How Should We Evaluate Data Deletion in Graph-Based ANN Indexes?¶

Conference: NeurIPS 2025 (Workshop on ML for Systems)
arXiv: 2512.06200
Code: None
Area: Information Retrieval / Approximate Nearest Neighbor Search
Keywords: ANNS, HNSW, data deletion, vector database, evaluation framework

TL;DR¶

To address the lack of a unified evaluation methodology for data deletion in graph-based ANN indexes, this paper formally defines three baseline approaches—lazy deletion, eager deletion, and reconstruction—proposes a deployment-oriented evaluation framework and metric suite, and introduces the Deletion Control algorithm, which dynamically switches deletion strategies under accuracy constraints based on empirical analysis.

Background & Motivation¶

Background: Approximate nearest neighbor search (ANNS) is a core building block for applications such as RAG and recommendation systems. In these settings, data changes frequently—new items are added, expired items are removed, and documents are updated—requiring ANNS algorithms to support efficient deletion. Graph-based methods such as HNSW are among the most widely adopted ANNS algorithms.

Limitations of Prior Work: Existing research on data deletion in ANNS suffers from three key issues. First, experimental setups are unrealistic—studies such as FreshDiskANN and MN-RU reinsert previously deleted data, a scenario that rarely occurs in practice. Second, evaluation metrics are insufficiently comprehensive—most work focuses solely on post-deletion search accuracy, while practical deployment also requires consideration of deletion latency, insertion throughput, and memory footprint. Third, no unified and formal comparison framework exists for different deletion approaches.

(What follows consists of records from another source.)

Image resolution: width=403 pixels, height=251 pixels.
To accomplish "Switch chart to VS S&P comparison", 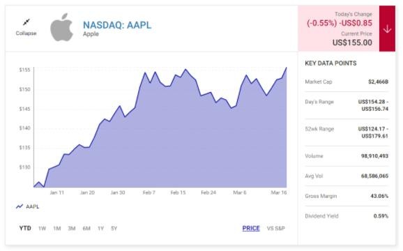I will click(x=276, y=228).
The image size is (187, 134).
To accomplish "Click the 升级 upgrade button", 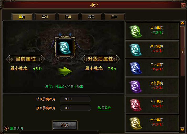I will tap(65, 125).
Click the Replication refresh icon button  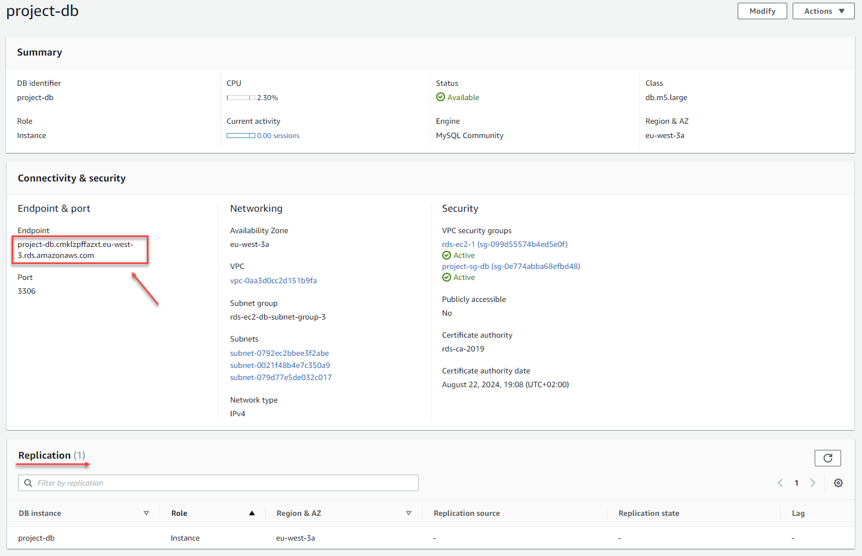827,458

Key Challenge: There is a fundamental trade-off among deletion speed, post-deletion search accuracy, and memory efficiency. Lazy deletion is fastest but leads to accuracy degradation; eager deletion is intermediate but disrupts graph connectivity; reconstruction restores accuracy but incurs prohibitive cost. Theoretical guidance for choosing the appropriate strategy in practical deployments is lacking.

Goal: (1) Establish a unified formal framework for data deletion in graph-based ANNS; (2) Design evaluation protocols and a metric suite oriented toward real-world use cases; (3) Propose an algorithm that adaptively selects deletion strategies based on accuracy requirements.

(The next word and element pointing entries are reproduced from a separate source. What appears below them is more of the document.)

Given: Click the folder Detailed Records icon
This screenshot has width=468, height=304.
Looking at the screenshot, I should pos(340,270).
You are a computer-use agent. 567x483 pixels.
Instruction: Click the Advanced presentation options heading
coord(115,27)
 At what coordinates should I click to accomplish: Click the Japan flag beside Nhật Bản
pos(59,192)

Key Insight: The three deletion approaches are formalized using a unified mathematical language, compared fairly under identical experimental conditions, and empirical regularities observed from experiments—specifically, that eager deletion accuracy converges to a stable value while lazy deletion accuracy degrades linearly—are exploited to design a dynamic switching algorithm.

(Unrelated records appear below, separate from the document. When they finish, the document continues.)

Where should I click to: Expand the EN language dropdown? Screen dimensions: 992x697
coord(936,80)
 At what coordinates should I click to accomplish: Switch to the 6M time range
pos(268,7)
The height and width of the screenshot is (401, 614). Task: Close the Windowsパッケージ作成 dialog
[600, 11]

Core Idea: Formal definitions and standardized evaluation reveal the characteristics of each deletion approach, which are then leveraged to design an accuracy-aware adaptive deletion control strategy.

Method¶

Overall Architecture¶

The work consists of three components: (1) formalizing the three deletion approaches with pseudocode and mathematical definitions; (2) designing a multi-dimensional evaluation framework; (3) proposing the Deletion Control algorithm based on experimental findings. A graph-based ANN index is represented by a node set \(\mathcal{P}\) and neighbor set \(\mathcal{N}\), and the deletion operation is defined as \(DELETE: (\mathcal{D}, \mathcal{P}, \mathcal{N}) \mapsto (\mathcal{P}', \mathcal{N}')\).

Key Designs¶

Formalization of Three Deletion Approaches:
- Function: Establish a unified formal framework for data deletion in graph-based ANNS.
- Mechanism: (a) Lazy deletion—graph structure is not modified; only a deletion marker set \(\mathcal{F}\) is maintained, and marked nodes are excluded from search results \(\mathcal{R} \leftarrow SEARCH(\mathbf{q}, \mathcal{P}, \mathcal{N}) \setminus \mathcal{F}\); (b) Eager deletion—nodes are physically removed from the graph, all incident edges are deleted, neighbor lists of adjacent nodes are updated \(\mathcal{N}_i \leftarrow \mathcal{N}_i \setminus \mathcal{D}\), and memory is released; (c) Reconstruction—the entire graph is rebuilt from the remaining data after removing deleted entries \(\mathcal{N} \leftarrow CONSTRUCT(\mathcal{P})\).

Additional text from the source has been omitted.